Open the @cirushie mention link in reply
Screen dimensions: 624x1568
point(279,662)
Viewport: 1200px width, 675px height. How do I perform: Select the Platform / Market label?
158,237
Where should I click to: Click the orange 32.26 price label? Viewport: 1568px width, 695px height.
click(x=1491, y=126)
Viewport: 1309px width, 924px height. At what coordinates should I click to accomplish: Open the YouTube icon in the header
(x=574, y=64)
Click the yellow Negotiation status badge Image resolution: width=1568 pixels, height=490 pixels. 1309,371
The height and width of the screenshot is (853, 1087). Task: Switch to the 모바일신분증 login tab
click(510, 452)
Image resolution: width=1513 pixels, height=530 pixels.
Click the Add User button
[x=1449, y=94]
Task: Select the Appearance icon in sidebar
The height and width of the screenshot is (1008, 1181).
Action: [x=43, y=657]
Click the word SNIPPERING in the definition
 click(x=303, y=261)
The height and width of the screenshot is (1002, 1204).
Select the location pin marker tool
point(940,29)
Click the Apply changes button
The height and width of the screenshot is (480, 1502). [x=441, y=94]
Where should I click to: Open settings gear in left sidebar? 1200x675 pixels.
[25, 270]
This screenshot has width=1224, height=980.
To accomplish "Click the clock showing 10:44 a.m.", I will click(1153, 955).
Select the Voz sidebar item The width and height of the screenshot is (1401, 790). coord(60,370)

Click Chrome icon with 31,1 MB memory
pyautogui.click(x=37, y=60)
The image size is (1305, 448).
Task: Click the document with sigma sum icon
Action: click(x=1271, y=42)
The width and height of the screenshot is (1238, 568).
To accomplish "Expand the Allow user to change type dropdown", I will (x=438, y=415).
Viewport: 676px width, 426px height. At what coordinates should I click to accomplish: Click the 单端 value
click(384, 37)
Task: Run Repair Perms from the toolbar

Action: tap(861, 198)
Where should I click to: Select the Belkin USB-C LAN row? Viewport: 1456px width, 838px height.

◆ **What is expected**
Count the lines of the records that include the word "resolution", please, and report the number alone.

◆ **Result of the exercise**
2